TEXT EXCERPT:

There definitely is something to having these longer videos, these 30, 60, 90-minute videos where you can tell me the big picture of this 60-minute session, list me the steps we’re about to take, and then start taking the steps in showing me, and then keep switching back and saying, “Okay. Out of the 6 steps we’re going to tackle today, here are the first 3.” and then go back and keep going, “Well, here’s the next few.” Now keep going, “Now here’s everything we did.” Even thought it might seem like more work for you, first of all, it’s not. Second, it’s so easy for you to just knock out a 1-hour session to plan all these little 2-minute, 5-minute sessions. Then guess what? Now I have some scope, I have a bigger picture, and it’s easier for me to wrap my head around 4 modules, 4 milestones as opposed to 100 little 5-minute videos. Okay.

Next, this leads us to number 5 where we say, “Well, I’ll make some bonus videos if I leave something out.” I’m going to teach affiliate marketing, and if … What’s it called? … Amazon March comes out and they have new way of coming out with T-shirt, or if Teesprings updates their interface, or if whatever ad network I grab my links from, if they go and change things up, I’ll just be able to say, “I’ll make a bonus video.” The problem though is, okay, I’m sold on the idea of I just have to watch these 4 things to get an affiliate’s income set up.

REQUIRED TASK 1:
In the text about course videos, what does the speaker find easier to wrap their head around than 100 little 5-minute videos?
REQUIRED TASK 2:
Reproduce the passage of the text about course videos starting at "Next, this leads" and ending at "income set up.".

COLLECTED MATERIAL:

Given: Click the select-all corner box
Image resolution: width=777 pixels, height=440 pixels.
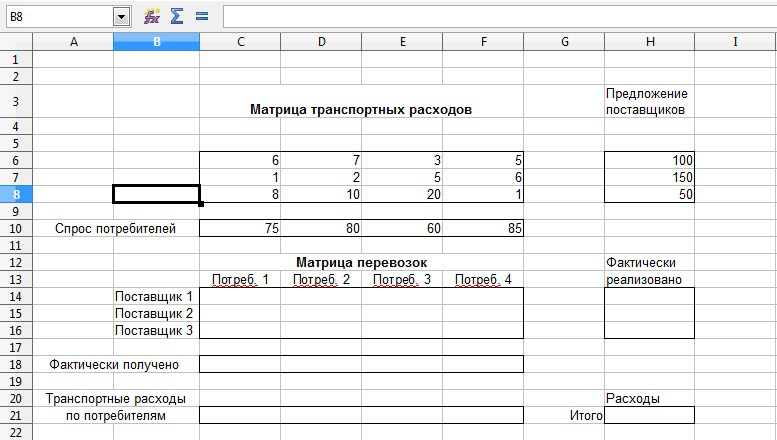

CORRECT OUTPUT 1:
4 modules, 4 milestones.

CORRECT OUTPUT 2:
Next, this leads us to number 5 where we say, “Well, I’ll make some bonus videos if I leave something out.” I’m going to teach affiliate marketing, and if … What’s it called? … Amazon March comes out and they have new way of coming out with T-shirt, or if Teesprings updates their interface, or if whatever ad network I grab my links from, if they go and change things up, I’ll just be able to say, “I’ll make a bonus video.” The problem though is, okay, I’m sold on the idea of I just have to watch these 4 things to get an affiliate’s income set up.